Data records:
==*==

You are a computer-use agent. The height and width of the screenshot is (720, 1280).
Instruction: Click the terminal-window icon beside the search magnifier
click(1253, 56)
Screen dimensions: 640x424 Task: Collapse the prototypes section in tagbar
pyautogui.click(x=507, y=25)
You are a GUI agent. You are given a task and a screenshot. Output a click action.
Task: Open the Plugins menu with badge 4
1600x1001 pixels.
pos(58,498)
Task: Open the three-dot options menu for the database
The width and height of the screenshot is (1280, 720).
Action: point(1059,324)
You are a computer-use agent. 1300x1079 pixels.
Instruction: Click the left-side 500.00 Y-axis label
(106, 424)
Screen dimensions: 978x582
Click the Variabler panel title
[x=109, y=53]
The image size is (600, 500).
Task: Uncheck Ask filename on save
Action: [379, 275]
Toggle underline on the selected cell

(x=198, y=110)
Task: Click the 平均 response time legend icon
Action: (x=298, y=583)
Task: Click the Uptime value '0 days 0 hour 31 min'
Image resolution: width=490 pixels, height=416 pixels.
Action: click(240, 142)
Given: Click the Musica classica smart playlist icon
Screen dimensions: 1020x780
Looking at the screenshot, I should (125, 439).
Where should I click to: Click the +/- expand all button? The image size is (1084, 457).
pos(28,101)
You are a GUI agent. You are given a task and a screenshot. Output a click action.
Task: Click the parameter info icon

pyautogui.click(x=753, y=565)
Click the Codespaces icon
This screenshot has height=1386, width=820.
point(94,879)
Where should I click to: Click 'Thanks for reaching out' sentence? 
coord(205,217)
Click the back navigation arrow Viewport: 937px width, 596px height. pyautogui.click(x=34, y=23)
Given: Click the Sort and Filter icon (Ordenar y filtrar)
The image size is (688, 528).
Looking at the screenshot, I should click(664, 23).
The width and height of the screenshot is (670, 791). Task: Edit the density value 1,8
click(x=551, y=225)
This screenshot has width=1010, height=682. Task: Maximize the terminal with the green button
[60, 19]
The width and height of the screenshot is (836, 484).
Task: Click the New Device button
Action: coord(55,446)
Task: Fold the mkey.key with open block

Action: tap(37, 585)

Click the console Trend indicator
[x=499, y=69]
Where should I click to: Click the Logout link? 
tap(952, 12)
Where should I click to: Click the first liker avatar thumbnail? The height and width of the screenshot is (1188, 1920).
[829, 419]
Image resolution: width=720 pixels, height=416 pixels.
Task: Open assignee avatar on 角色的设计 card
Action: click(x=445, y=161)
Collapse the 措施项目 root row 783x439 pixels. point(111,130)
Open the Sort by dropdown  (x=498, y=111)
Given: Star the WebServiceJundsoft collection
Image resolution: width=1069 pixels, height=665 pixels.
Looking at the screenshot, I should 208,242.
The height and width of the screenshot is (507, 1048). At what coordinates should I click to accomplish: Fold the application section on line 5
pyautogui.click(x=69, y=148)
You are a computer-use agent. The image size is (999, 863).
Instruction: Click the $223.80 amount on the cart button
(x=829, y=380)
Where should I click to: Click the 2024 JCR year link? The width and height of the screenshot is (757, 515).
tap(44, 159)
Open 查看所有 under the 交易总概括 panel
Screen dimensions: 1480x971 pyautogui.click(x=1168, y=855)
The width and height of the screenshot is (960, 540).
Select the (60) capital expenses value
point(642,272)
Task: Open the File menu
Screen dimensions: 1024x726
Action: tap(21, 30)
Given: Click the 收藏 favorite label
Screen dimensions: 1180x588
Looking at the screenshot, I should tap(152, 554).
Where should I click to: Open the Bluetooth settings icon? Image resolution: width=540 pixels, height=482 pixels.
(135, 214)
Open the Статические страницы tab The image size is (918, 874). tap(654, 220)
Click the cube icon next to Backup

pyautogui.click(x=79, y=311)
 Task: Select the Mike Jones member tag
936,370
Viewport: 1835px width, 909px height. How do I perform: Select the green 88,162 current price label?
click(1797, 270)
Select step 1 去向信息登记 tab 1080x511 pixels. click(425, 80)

==*==

Work instruction:
When a line among the entries contains "menu", pull that line out.

Response to the task:
Task: Open the Plugins menu with badge 4
Task: Open the three-dot options menu for the database
Task: Open the File menu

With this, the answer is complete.